I've been having lunch with three funny little second graders. One is a new student, and earlier in the week I took her for a reading test. She ended up not reading, but crying and crying when she saw my pictures of my cats. Turns out she had to leave her own cats in Texas. And her grandpa and her cousins and her dollhouse and lots of other things she loves. And her family is living in a hotel room now– 4 kids and 2 parents, and a dog that just had puppies. Yikes! At any rate, I thought that some adult attention might be nice for her, so I've been having lunch with her and 2 friends on days when I'm free. Second graders have the most bizarre conversations. They'll say anything that comes into their heads, whether or not it has any bearing on what we're currently talking about. And they'll combine foods that one should not eat together– graham crackers in orange juice? Eww. They're awfully cute, though.
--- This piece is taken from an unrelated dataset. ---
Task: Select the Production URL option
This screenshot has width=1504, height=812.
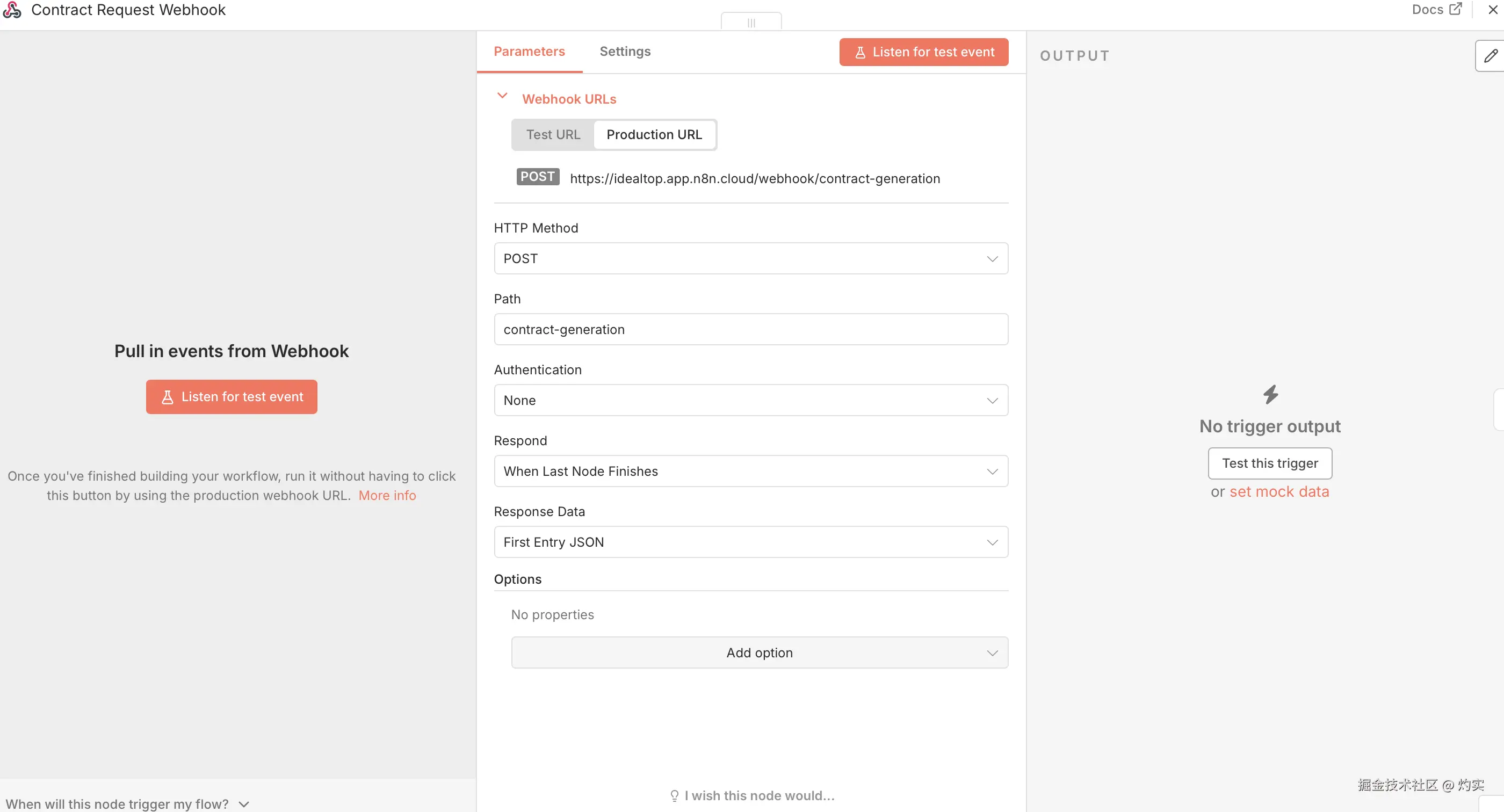Action: click(x=654, y=134)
This week has been one of my hardest, especially on Tuesday when I had a very mischevious 4th grade class, discipline problems and a semi-confrontation with a student's father. I had written the child a discipline referral because he didn't follow my directions after 3 requests, and the father…shall we say, doubted the authenticity of my note. To the point that he pretty much called me a liar. Don't you know, I enjoy writing fraudulent discipline referrals for fun. Don't you?
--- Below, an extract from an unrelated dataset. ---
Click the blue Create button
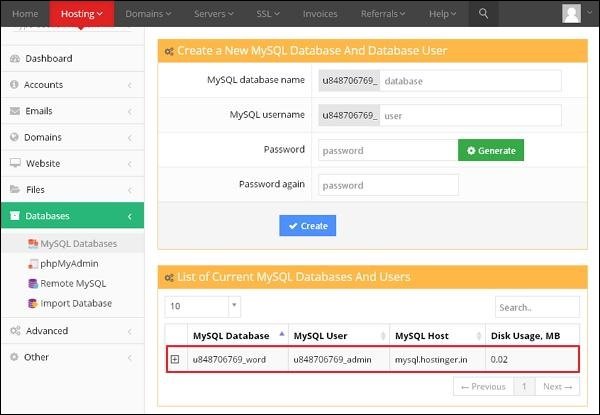The image size is (600, 415). pyautogui.click(x=307, y=226)
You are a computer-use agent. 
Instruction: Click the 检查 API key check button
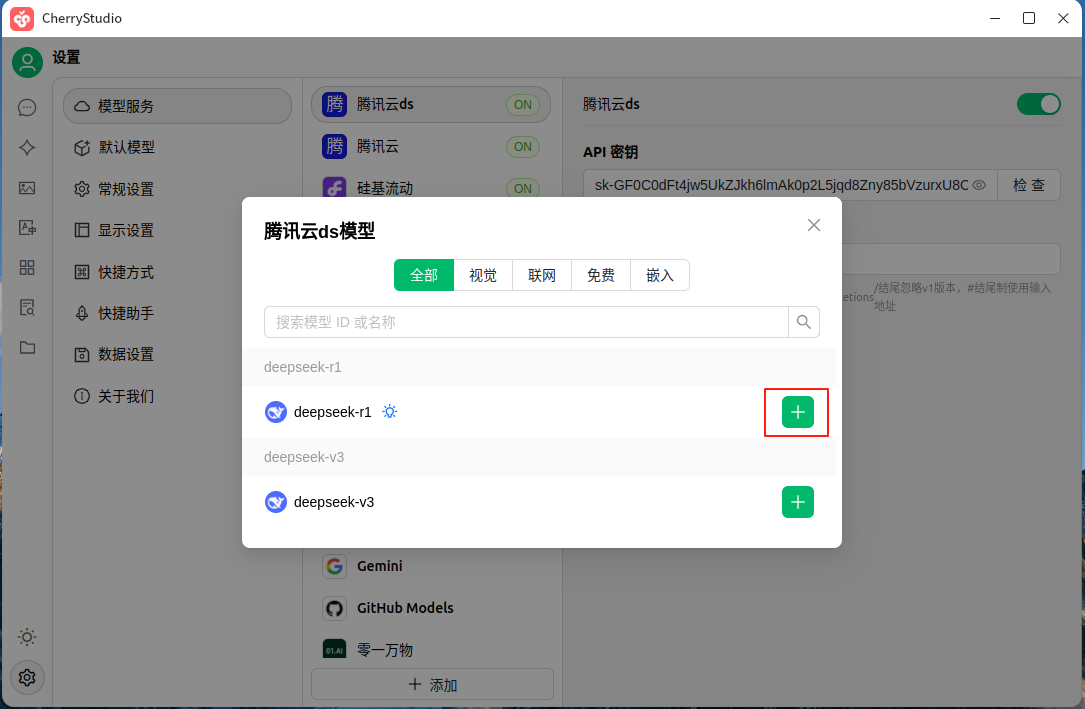(x=1029, y=184)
This event culminated in a nice stack of apology letters from the child and the rest of the class. Here are some of my favorites:
Dear Ms. P,
I am sorry on behalf of my classmates. Even though I followed the rules. I might of done something wrong so I am sorry.
Your friend,
J
Dear Ms. P,
I'm sure the last hour of your day was terrible just because some of my classmates. I hope you'll come back if we get our acts together. The reason I want you to come back is because you the best substitute I've ever had. [insert frowning face with tears]
Sicerly,
K
There are also some that are very genuine and heartfelt, but those two are the funniest. What a week, I tell ya.